Федя замолчал, а я задумался так, что дальше некуда. Нет, с теорией множественности миров у меня проблем нет, я в любую теорию поверю, если она получит зрительное подтверждение — вроде как то, что сейчас получила. Вот как я в одном месте в сарай вошел, а в другом из него выбрался. Видел я такое раньше? Нет. А сейчас? Сейчас увидел. И даже поучаствовал, — чего же теперь не верить?
Правда, пока особой разницы с моим миром я не вижу: Федя ведь и гнать пургу может, развлекаться, импровизируя на ходу. Принял меня за бродячего психа, везет до психушки, а попутно прикалывается. Почему нет? Или просто за дурака принял: у меня морда так себе, вроде бандитской, что сразу за академика примут — никак не грозит. Хотя сейчас можно: сам открой академию — сам в ней и будь академиком. Без проблем, теперь таких много. Был завхозом на метизном заводе, уволили — стал академиком.
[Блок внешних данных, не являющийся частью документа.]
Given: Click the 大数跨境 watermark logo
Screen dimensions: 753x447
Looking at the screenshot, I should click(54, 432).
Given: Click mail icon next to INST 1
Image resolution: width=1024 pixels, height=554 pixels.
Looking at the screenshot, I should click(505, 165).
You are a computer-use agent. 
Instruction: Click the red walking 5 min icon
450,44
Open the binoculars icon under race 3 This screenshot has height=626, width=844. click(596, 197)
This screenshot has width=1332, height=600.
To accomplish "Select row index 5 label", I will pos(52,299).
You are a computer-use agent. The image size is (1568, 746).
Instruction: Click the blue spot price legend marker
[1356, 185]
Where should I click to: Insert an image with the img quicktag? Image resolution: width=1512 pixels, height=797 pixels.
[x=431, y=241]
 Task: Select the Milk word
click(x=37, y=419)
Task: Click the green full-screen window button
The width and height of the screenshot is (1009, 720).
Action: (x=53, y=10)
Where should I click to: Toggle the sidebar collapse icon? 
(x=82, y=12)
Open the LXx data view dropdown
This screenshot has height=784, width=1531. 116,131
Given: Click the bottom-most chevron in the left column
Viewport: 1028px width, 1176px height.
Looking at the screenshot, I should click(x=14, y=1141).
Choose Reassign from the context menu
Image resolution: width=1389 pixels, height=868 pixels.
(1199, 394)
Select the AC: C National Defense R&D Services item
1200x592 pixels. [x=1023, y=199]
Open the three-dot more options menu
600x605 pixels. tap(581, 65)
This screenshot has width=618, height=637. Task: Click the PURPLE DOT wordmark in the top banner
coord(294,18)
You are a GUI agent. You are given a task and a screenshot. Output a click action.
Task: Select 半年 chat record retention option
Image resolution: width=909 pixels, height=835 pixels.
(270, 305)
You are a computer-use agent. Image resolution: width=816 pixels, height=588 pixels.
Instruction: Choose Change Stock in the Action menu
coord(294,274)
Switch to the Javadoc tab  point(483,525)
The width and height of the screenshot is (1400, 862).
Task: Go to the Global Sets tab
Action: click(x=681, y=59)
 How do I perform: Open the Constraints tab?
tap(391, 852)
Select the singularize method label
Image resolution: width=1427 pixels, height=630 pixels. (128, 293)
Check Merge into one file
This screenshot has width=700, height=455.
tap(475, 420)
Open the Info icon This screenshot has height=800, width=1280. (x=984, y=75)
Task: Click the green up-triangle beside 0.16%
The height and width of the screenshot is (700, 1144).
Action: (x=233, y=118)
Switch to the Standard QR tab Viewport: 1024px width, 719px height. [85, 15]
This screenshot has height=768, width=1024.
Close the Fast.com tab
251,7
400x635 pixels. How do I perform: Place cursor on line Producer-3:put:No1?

Хотя… кто на таких старых машинах просто так катается? Им место в музее, где с последнего экземпляра смотрители пылинки сдувать будут. И вот оружие, автомат этот, который пистолет-пулемет и который над головой висит. Я его сначала за ППШ принял, потом за ППС, да, видать, ошибся. Так вообще похож на ППШ — такой же штампованный дырчатый кожух на стволе, у дульного среза с наклоном, компенсатор это, чтобы не подбрасывало, тут все нормально. А вот дерева и нет почти, если не упоминать странное небольшое цевье под стволом и рукоятку управления огнем. Вместо деревянного приклада — откидной плечевой упор из гнутого стального прутка — выглядит грубо, но прочно.
И не диск, а рожок, к тому же придвинут близко к рукоятке управления огнем. Сильно придвинут. А рукоятка управления огнем как раз смещена вперед, и стоят рядом друг с другом, совсем как в «калаше». Ствол длиннее получился — это хорошо, пожалуй. Или просто так выглядит.